Source records:
|---|
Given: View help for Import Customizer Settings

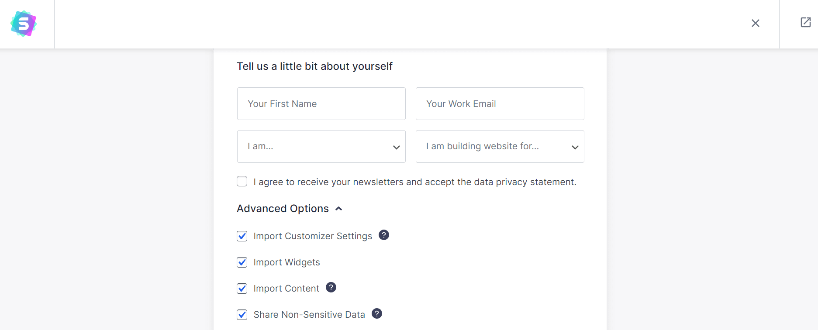Looking at the screenshot, I should 383,235.
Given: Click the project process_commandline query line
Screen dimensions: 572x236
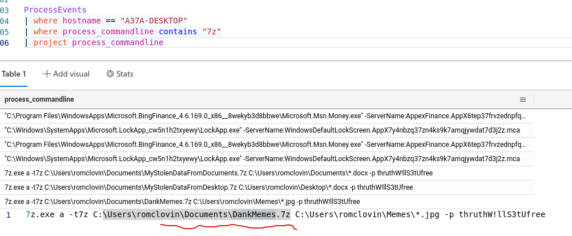Looking at the screenshot, I should coord(98,43).
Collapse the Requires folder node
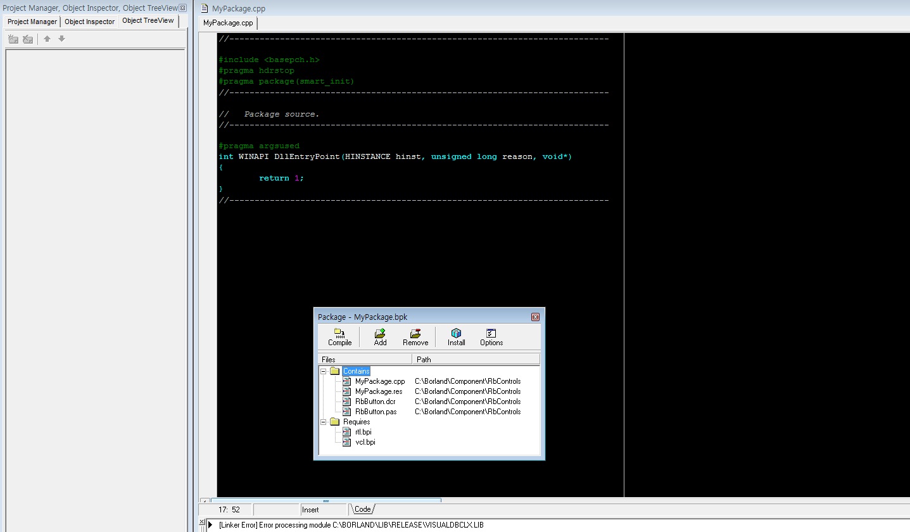Screen dimensions: 910x532 (x=324, y=422)
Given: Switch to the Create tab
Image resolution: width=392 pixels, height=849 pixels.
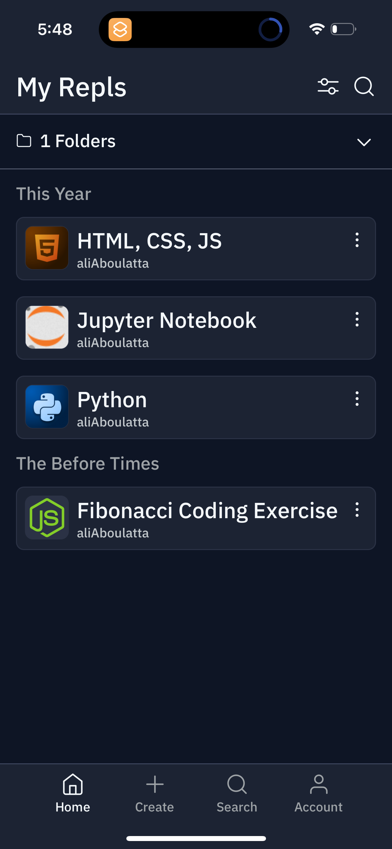Looking at the screenshot, I should point(155,793).
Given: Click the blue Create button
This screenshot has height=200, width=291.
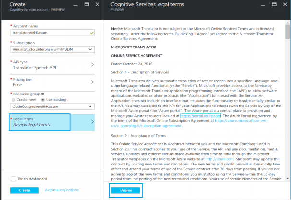Looking at the screenshot, I should point(24,190).
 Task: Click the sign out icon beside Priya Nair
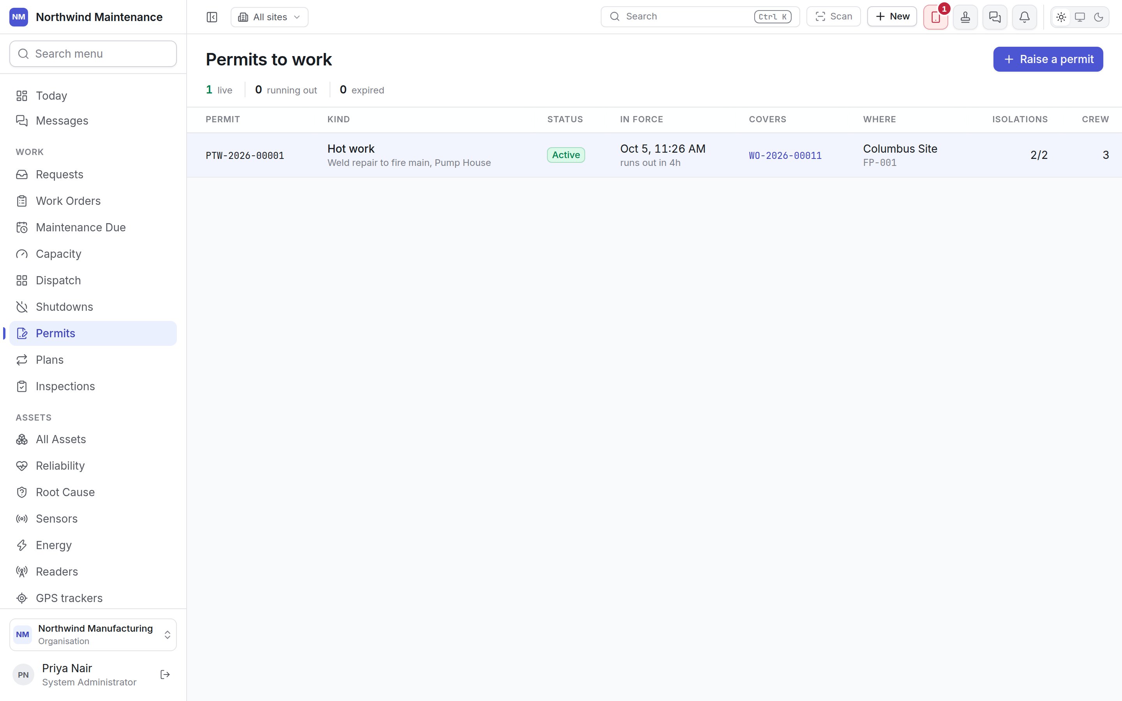165,675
|---|
• **WHAT IS EXPECTED**
What is the number of lines in the data that hold the string "Create"? Answer with the number only.

• **OUTPUT OF THE EXERCISE**
2